## Problem description
From the records below, copy out exactly the lines from the one containing "Frisk jalapenos (44, 1996)" to the one containing "Print (161, 385)", both included. Add nothing else.

## Given records

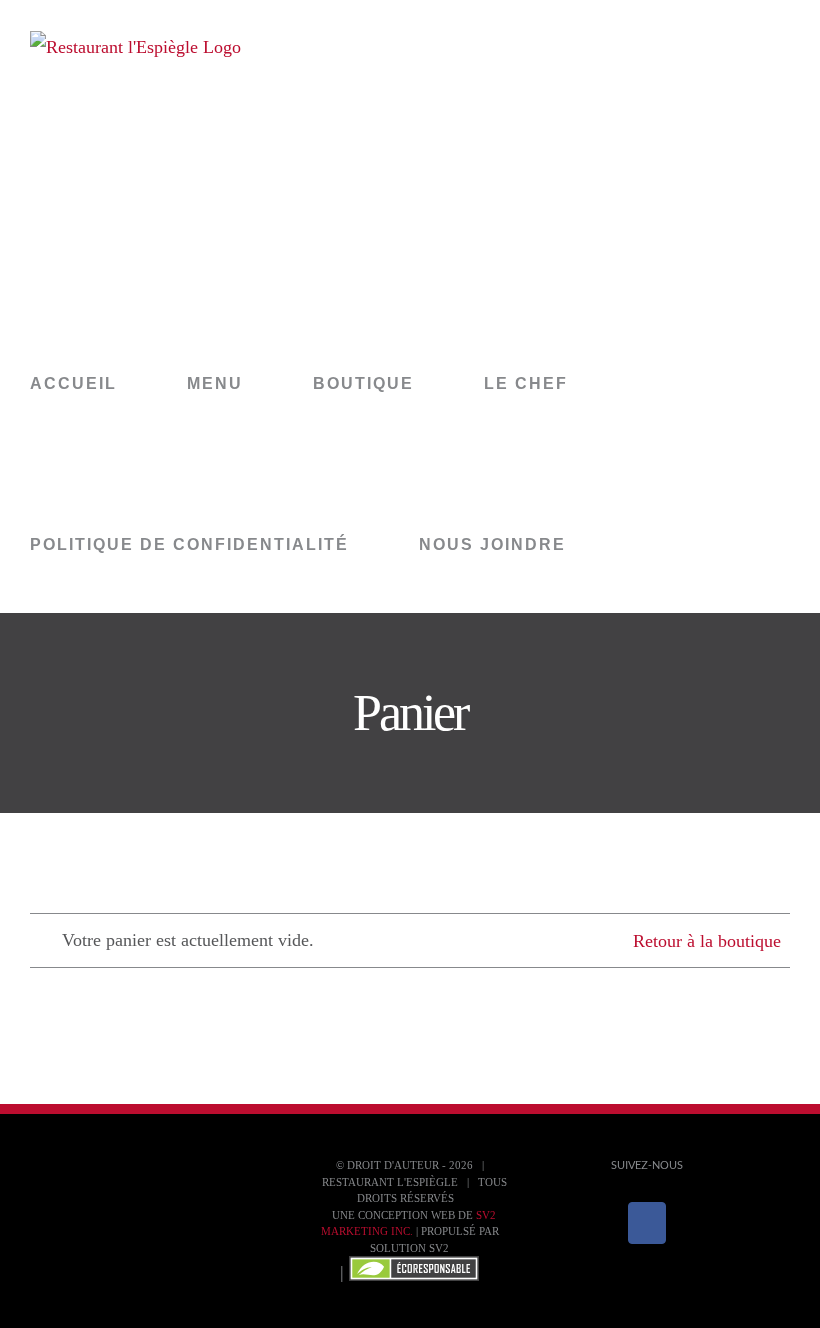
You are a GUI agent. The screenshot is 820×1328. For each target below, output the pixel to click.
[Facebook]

---

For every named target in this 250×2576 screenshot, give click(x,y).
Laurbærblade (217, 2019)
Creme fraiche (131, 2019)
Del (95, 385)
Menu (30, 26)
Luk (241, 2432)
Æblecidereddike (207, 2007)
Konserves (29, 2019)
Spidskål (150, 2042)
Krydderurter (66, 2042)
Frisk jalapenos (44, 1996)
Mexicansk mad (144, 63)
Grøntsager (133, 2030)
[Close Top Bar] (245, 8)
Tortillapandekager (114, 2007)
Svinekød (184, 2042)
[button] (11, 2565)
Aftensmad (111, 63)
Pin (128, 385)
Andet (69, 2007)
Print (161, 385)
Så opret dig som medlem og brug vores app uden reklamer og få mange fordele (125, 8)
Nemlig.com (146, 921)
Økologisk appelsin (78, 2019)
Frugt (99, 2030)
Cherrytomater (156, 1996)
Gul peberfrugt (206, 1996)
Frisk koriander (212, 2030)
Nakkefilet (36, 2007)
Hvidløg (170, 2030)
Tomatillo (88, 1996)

## Output of the task
Frisk jalapenos (44, 1996)
Mexicansk mad (144, 63)
Grøntsager (133, 2030)
[Close Top Bar] (245, 8)
Tortillapandekager (114, 2007)
Svinekød (184, 2042)
[button] (11, 2565)
Aftensmad (111, 63)
Pin (128, 385)
Andet (69, 2007)
Print (161, 385)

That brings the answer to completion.